Den Vorständen ins Depot geschaut: Wenn Topmanager Aktien des eigenen Unternehmens kaufen, ist das ein guter Indikator für steigende Kurse. Der FTD-Insider-Index verrät, wie die Stimmung unter Europas Bossen ist.
Europas Führungskräfte werten die derzeitige Unsicherheit am Aktienmarkt als Kaufgelegenheit. Noch immer halten sie die Papiere ihrer Arbeitgeber für günstig. von Bernd Mikosch
Optimistische Führungskräfte
Im Februar registrierte das Frankfurter Analysehaus 2iQ Research bislang 996 Kaufaufträge über 160 Mio. Euro. Dem standen nur 350 Verkäufe über 125 Mio. Euro gegenüber. "Besonders optimistisch sind die Insider derzeit in Schweden, Deutschland, Griechenland, Spanien und Italien", sagt 2iQ-Geschäftsführer Robert Hable.
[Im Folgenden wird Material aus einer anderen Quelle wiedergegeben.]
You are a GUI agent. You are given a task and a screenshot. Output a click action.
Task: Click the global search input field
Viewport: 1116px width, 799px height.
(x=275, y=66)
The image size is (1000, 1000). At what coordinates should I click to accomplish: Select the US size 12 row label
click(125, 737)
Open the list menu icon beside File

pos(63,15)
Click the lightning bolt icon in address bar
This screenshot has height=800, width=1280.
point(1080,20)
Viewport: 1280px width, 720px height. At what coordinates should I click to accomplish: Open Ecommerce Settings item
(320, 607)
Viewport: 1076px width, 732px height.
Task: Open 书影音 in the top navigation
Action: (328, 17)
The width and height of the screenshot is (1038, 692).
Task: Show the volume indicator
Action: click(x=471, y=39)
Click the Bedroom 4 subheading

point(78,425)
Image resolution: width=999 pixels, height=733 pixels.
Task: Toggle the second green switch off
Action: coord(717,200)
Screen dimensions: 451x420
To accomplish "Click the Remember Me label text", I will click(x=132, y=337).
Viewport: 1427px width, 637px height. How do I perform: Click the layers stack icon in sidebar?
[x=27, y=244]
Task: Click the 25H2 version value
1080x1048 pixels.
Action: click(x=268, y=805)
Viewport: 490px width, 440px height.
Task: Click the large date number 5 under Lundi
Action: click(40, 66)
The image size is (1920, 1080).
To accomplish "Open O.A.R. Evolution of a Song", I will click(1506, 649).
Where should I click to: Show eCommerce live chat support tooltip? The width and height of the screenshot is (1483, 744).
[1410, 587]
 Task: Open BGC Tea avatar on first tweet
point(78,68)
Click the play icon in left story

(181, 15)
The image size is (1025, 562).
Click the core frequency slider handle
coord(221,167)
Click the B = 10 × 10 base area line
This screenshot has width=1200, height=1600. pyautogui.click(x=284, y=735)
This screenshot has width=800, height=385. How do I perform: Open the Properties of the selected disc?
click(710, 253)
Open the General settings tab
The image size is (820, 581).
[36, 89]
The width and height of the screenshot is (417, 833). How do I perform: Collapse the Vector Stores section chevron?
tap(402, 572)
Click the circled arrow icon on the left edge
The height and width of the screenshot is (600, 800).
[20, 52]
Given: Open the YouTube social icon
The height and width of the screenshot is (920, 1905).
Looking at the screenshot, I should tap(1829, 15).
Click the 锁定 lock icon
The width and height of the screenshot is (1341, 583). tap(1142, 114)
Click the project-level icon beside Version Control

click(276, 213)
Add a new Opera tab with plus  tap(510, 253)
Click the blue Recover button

Das Analysehaus wertet die meldepflichtigen Wertpapiergeschäfte der Unternehmensinsider europaweit aus. Der daraus berechnete FTD-Insiderindex fiel in den vergangenen beiden Wochen zwar leicht auf 63,2 Punkte, weist laut 2iQ aber immer noch darauf hin, dass die Topmanager die Aktien ihrer Arbeitgeber für unterbewertet halten.